■ **EXERCISE OBJECTIVE**: Find the line that contains "You are a GUI". Restate it and each following line exactly, through the end of the records.

(Stored items)
*** Block opens ***

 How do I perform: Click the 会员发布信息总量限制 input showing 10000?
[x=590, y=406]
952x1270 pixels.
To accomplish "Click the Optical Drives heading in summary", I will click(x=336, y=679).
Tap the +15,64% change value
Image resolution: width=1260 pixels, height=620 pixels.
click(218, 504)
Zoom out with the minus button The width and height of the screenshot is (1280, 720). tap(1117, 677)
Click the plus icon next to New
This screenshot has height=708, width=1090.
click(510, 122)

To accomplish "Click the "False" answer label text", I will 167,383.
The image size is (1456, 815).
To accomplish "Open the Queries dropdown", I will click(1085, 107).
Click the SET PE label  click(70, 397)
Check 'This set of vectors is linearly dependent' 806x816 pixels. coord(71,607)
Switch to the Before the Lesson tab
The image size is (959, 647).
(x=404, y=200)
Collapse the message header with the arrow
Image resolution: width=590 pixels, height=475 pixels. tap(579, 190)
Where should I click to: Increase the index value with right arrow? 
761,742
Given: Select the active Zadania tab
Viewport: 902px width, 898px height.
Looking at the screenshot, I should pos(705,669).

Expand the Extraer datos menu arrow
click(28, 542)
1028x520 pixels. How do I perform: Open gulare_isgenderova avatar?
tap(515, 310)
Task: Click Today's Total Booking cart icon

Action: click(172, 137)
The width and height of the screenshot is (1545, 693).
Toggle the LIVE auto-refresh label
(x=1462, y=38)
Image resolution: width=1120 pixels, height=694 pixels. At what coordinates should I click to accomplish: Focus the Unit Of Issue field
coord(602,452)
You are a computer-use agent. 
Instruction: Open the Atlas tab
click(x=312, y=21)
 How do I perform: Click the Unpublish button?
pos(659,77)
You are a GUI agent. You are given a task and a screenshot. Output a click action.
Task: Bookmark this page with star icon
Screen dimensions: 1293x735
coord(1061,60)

*** Block closes ***

■ **SOLUTION TO THIS PROBLEM**:
You are a GUI agent. You are given a task and a screenshot. Output a click action.
Task: Bookmark this page with star icon
Screen dimensions: 1293x735
coord(1061,60)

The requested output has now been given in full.